Pregnancy Over-the-counter Tests

2:40 PM
Description

The following is a discussion of the general signs and symptoms of pregnancy, and of the current methods of diagnosis using inexpensive over-the-counter tests.

Changes in the body due to pregnancy

Many changes occur in the woman's body as a result of pregnancy, the most notable of which is the cessation of the menstrual cycle. Thus, a missed period can serve as a preliminary indicator of pregnancy for women with regular cycles; however, for women with irregular ones, it may not be as reliable. The all too familiar indicators of pregnancy, nausea and vomiting (hyperemesis), are also very important changes. Hyperemesis, which is a result of the hormonal changes in the body, begins around the 6th week of pregnancy and lasts until anywhere from the 12th to the 18th week. In most cases, hyperemesis goes away without treatment, but in rare cases when the symptoms are extreme and occur along with weight loss and dehydration, hospitalization may be required for reintroduction of bodily fluids. Other symptoms, such as changes in the breasts or skin pigmentation, may appear but they may not be that apparent in the early stages of pregnancy. Other early symptoms are fatigue and frequent urination. Although these are not the most representative indications of pregnancy, when they do occur, further testing is advised for a timely diagnosis.

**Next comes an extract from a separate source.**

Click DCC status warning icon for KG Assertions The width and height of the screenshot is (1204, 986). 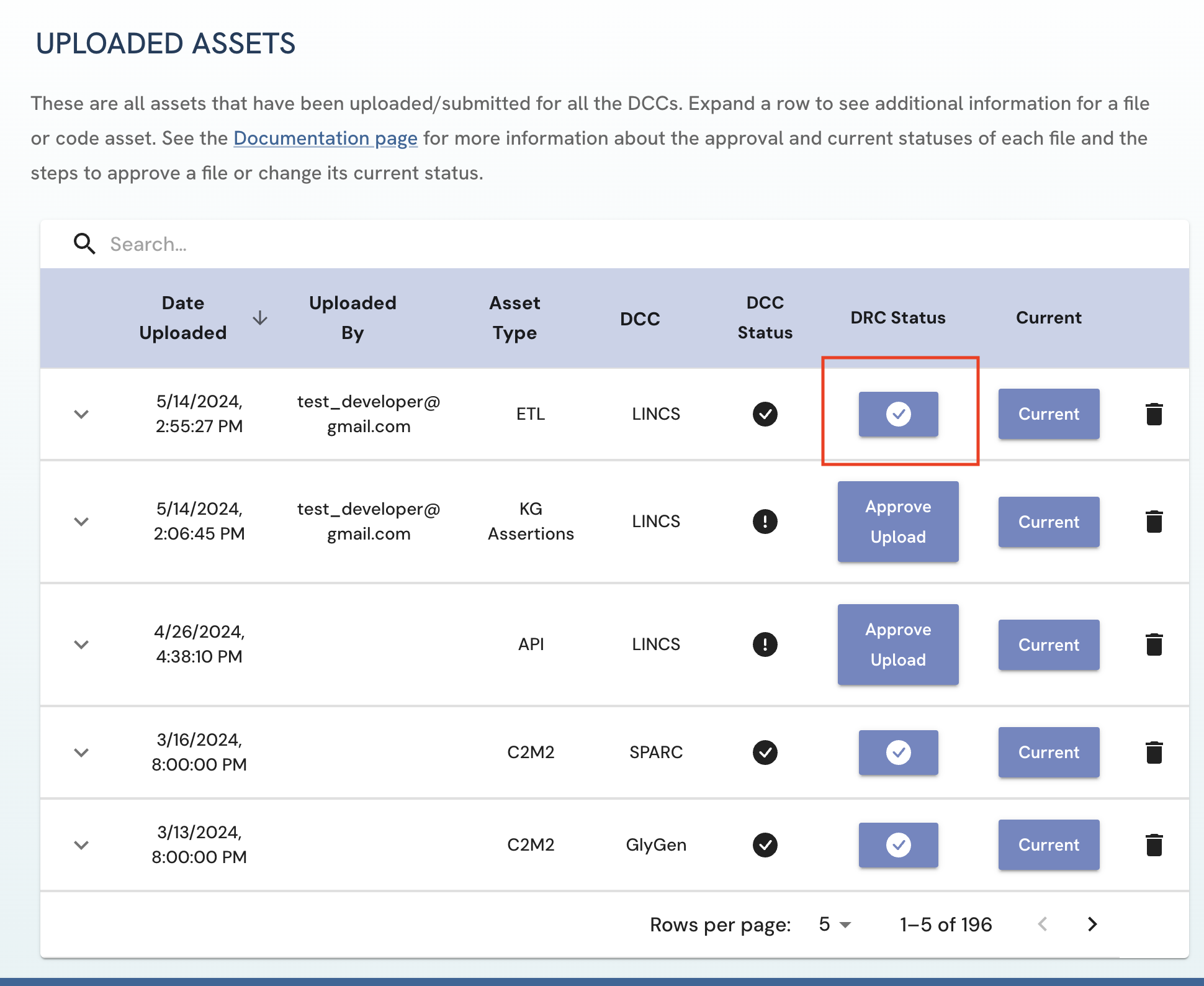765,522
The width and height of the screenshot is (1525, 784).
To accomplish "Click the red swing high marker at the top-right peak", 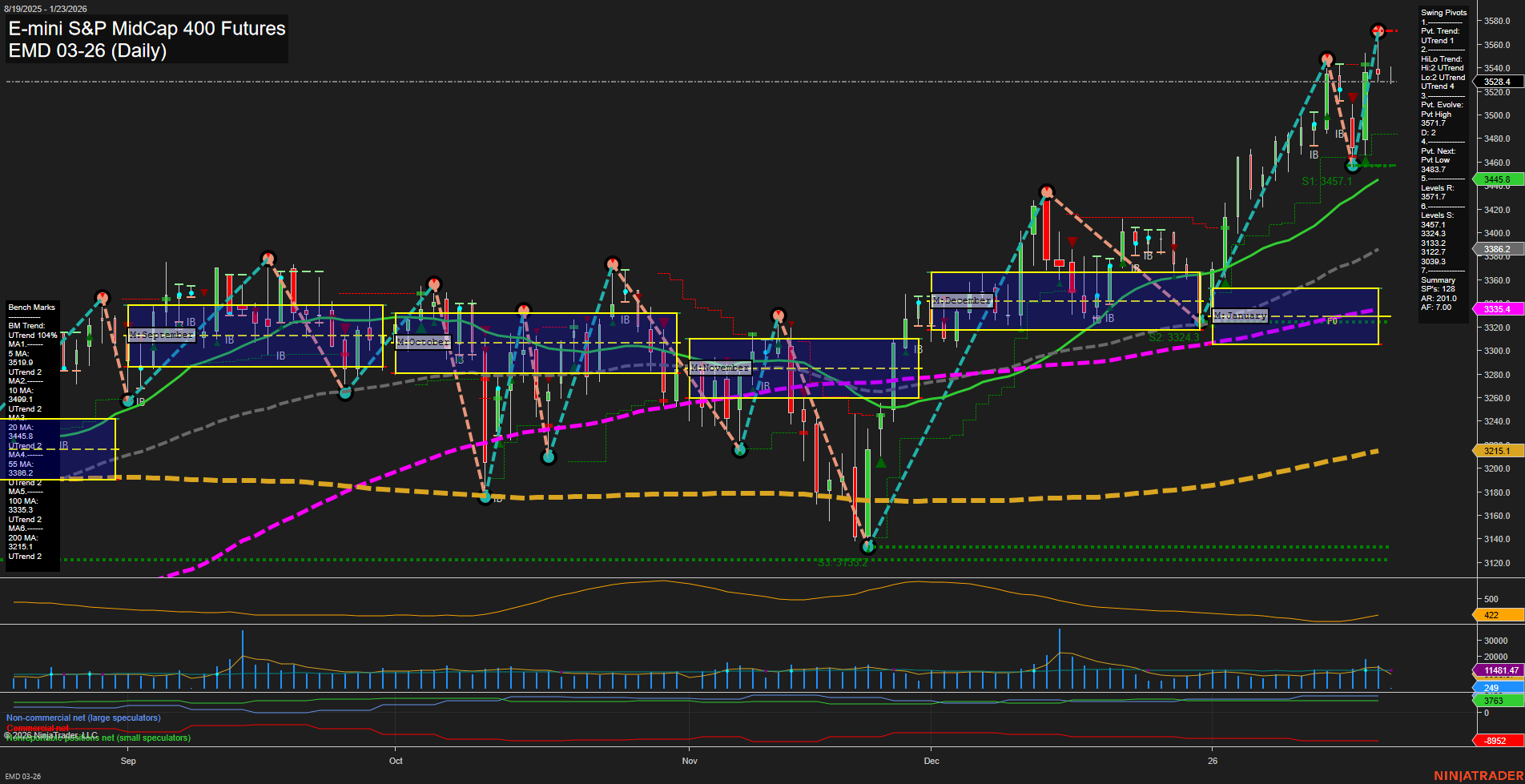I will coord(1378,32).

How is pregnancy diagnosed?

Due to the advancement of medical technology and diagnostic tools, a woman can easily and accurately perform a pregnancy test. Only a few drops of urine are needed for most over-the-counter pregnancy tests. The sensitivity of the tests is so good that a pregnancy can be detected as early as the 4th (2 weeks after fertilization). However, it must be kept in mind that these tests only give a "yes" or "no" answer and tell us nothing about the state or condition of the pregnancy. For example, a pregnancy outside the uterus (extrauterine pregnancy), a miscarriage, or a hydatidiform mole can give false-positive results. Therefore, it is very important that a follow-up checkup be made with an obstetrician/gynecologist to confirm the normalcy of the pregnancy. Ultrasound is a very powerful and effective diagnostic tool in today's ob/gyn clinics and offers us a better look into the womb. A pregnancy can also be confirmed with a pelvic ultrasound after only 5-6 weeks and the embryonic sac can be observed after 4-5 weeks with a vaginal ultrasound. Other diagnostic tools, such as the level of HCG hormone level in the blood, can tell us much about the growth of the fetus in the womb, as well.